La exigencia de presentación de una declaración juramentada por parte del representante de una comunidad que esté interesada en presentar propuesta dentro de las convocatorias que adelanta el Ministerio de Comunicaciones para el otorgamiento de la concesión para la prestación del servicio comunitario de radiodifusión sonora en ciudades capitales, en el sentido de expresar: ‘que ni la comunidad organizada, ni los miembros de misma, prestan o han prestado el servicio de radiodifusión de manera clandestina’, efectivamente constituye una inhabilidad, cuya regulación está reservada de manera exclusiva a la ley.

Transcríbase a la señora Ministra de Comunicaciones y a la secretaría jurídica de la Presidencia de la República.

Magistrados: Luis Fernando Álvarez Jaramillo—Gustavo Aponte Santos—Enrique José Arboleda Perdomo—William Zambrano Cetina.

Jenny Galindo Huertas, secretaria de la Sala.

(1) Se anota por parte de la Sala que la cita correcata debe ser al artículo 1º de la Ley 1032 de 2006, que a su vez corresponde al artículo 257 del Código Penal.

(2) Artículos 75, 95, 209, y 365 de la Constitución y los artículos 4º, 23 y 32 de la Ley 80 de 1993.

(3) Ver Sentencia C-776 de 2001, M.P. Alfredo Beltrán Sierra.

(4) Ver SPV Eduardo Cifuentes Muñoz Sentencia C-622 de 1998, M.P. Fabio Morón Díaz. Ver igualmente la Sentencia T-1031 de 2001, M.P. Eduardo Montealegre Lynnet.

(5) Sentencia C-244 de 2002, M.P. Álvaro Tafur Galvis.

(6) Corte Constitucional.

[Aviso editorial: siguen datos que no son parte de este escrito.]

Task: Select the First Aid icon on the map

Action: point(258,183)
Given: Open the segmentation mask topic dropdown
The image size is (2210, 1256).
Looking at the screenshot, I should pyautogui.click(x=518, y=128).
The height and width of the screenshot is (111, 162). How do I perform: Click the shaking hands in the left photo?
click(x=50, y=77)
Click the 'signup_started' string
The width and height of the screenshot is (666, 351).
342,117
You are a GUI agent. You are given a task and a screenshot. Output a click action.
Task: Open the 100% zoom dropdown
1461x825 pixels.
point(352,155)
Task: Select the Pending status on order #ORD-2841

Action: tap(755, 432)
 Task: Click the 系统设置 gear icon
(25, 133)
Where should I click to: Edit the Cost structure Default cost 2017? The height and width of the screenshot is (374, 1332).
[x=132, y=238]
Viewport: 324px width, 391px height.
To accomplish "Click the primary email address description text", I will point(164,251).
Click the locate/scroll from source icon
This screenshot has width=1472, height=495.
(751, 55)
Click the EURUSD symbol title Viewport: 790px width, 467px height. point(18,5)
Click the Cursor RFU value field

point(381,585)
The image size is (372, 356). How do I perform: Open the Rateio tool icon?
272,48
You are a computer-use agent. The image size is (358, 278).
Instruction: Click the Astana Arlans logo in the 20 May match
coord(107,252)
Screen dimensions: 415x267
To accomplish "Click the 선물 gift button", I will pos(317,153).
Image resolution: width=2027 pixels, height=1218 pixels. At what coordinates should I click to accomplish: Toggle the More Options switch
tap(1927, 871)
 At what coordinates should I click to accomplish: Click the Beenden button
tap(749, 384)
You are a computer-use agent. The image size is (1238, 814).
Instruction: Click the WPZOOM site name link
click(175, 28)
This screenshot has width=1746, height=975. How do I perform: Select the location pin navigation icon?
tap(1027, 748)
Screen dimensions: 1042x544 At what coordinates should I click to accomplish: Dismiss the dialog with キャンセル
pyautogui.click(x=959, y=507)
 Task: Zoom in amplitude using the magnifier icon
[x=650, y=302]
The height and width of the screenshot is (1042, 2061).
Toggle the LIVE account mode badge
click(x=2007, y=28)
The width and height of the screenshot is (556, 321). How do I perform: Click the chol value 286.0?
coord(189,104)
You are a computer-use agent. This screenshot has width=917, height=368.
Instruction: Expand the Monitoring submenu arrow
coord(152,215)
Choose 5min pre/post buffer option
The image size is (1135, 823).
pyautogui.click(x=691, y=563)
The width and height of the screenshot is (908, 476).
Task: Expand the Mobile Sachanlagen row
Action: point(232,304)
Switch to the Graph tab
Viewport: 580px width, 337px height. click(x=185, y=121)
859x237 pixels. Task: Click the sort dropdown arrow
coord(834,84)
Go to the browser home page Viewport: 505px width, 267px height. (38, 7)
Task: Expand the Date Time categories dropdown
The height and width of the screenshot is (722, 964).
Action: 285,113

Sentencias C-380-97, M.P. Hernando Herrera Vergara; C-200-01, M.P. Eduardo Montealegre Lynett y C-1212-01, M.P. Jaime Araújo Rentería.

(7) Sentencia C-1001 de 2007, M.P. Manuel José Cepeda Espinoza.

(8) “Las palabras de la ley son la frontera que no se puede traspasar en el ejercicio hermenéutico de las mismas, más aún si se trata de aplicar inhabilidades que exige una interpretación restrictiva” (Sent. T-282/2006)

(9) Sentencia C-489 de 1996, M.P. Antonio Barrera Carbonell.

(10) Sentencia C-618 de 1997, M.P. Alejandro Martínez Caballero: “La propia Carta ha conferido una amplia libertad al legislador para regular la materia y establecer distintas hipótesis generales de inhabilidad, con base en sus propios criterios de conveniencia”.

(11) Se subraya el aparte objeto de consulta.

(12) www.mincomunicaciones.gov.co, convocatoria 001 de 2008. Radio comunitaria de ciudades capitales. Se advierte que en la solicitud de consulta se utiliza la expresión “términos de referencia”, sin embargo en la página web del ministerio se publicó la convocatoria con el término de “pliego de condiciones”.

(13) Según el Decreto 1981 de 2003, por el cual se reglamenta el servicio comunitario de radiodifusión sonora y se dictan otras disposiciones.